Here’s how he puts it:

There are two types of schedule, which I’ll call the manager’s schedule and the maker’s schedule. The manager’s schedule is for bosses. It’s embodied in the traditional appointment book, with each day cut into one hour intervals. You can block off several hours for a single task if you need to, but by default you change what you’re doing every hour. . . .

But there’s another way of using time that’s common among people who make things, like programmers and writers. They generally prefer to use time in units of half a day at least. You can’t write or program well in units of an hour. That’s barely enough time to get started.

This is one reason that “makers” dislike meetings so much: one meeting doesn’t just take an hour out of their day. It ruins a whole half-day.

It’s a really great essay, and very helpful. Judging by the Twitter buzz it got, this piece struck a nerve. And no wonder: it combines three very powerful things — hatred of meetings, dislike of bosses, and a positive self-image as a “maker” of things.

Blindfolded Typing Competition by Flickr user Foxtongue

"Blindfolded Typing Competition" by Flickr user Foxtongue

Who doesn’t want to see themselves as a “maker,” put upon by distractions and needless interruptions from idiotic “managers?” I work on my own and I feel that way all the time! When I am heavy into a writing project, the half-day schedule is exactly right. I can “do” something in the morning, and something in the afternoon. Plunk a meeting into the middle of one of those chunks of time and it’s blown.

But there are a few holes here.

To be fair, Graham did not write his piece to dump on managers. He’s a manager too! He was trying to explain one point of friction, when scheduling rhythms collide.  He also does not claim that he’s written the be-all and end-all of workplace tools. So I’m not criticizing him.

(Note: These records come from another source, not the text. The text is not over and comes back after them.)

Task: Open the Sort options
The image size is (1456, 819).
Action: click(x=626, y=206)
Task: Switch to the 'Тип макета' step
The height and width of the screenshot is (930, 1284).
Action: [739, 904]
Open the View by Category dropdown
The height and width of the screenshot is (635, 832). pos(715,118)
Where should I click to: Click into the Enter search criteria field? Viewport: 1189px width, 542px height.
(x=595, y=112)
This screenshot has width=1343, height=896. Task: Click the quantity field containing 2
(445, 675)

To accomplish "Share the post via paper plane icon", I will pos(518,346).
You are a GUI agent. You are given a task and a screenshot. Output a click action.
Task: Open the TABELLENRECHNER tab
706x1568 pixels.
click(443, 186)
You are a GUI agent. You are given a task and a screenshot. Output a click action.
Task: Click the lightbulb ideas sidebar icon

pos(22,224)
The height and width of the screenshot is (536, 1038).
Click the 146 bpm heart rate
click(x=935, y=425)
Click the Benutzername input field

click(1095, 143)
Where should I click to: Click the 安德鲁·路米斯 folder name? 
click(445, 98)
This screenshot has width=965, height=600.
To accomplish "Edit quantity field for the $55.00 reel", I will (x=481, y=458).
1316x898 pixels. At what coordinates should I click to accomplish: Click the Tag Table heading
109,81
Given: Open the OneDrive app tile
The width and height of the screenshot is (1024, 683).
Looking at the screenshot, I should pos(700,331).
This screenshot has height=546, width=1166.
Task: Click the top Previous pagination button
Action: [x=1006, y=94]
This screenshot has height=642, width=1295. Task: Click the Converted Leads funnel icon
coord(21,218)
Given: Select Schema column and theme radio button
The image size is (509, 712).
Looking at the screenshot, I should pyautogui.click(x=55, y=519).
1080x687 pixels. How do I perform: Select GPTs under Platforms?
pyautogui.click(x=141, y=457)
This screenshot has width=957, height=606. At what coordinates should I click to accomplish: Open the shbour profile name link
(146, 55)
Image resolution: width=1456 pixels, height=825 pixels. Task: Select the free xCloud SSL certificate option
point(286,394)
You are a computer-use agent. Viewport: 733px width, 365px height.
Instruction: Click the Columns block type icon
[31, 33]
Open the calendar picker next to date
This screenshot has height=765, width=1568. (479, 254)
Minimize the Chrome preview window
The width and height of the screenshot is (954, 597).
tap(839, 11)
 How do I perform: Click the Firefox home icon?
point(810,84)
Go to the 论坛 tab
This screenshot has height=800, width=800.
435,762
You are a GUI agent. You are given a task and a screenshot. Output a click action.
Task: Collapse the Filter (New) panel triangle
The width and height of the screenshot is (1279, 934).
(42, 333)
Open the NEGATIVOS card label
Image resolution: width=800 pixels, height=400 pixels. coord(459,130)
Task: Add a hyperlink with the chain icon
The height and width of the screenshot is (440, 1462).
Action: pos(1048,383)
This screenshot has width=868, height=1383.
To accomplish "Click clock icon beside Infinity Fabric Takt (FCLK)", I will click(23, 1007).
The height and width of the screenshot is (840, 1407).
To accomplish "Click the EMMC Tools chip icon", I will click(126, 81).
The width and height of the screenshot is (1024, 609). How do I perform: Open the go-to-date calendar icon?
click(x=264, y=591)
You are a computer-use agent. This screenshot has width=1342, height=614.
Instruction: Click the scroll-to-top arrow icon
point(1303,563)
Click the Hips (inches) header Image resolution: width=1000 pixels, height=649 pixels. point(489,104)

But there are a couple of points that I think we need to think about:

  • Managers hate meetings just as much as anyone else; and
  • Even for “makers” the average duration of any given task is far shorter than the time allotted for it.

We’re not going to get rid of meetings, and we’re not realistically going to be able to schedule them all for the end of the day. We live in a world where distraction is the norm. This affects both managers and makers — and while we can minimize it, we can’t force it away.

So I think the key is to control how we respond to distractions. Especially, as individual workers we need to get a handle on our ability to get into and then get out of tasks. Sometimes we have the luxury of unplugging for a day to work on something. Mostly, we don’t and we have to answer that phone, have that conversation, run that errand even though we’re coding a new app or writing that new report.

So we need to get a handle on how we respond to interruptions and distractions. We need to handle our transitions.

This is especially true of makers, but it’s also true of managers — they get interrupted too.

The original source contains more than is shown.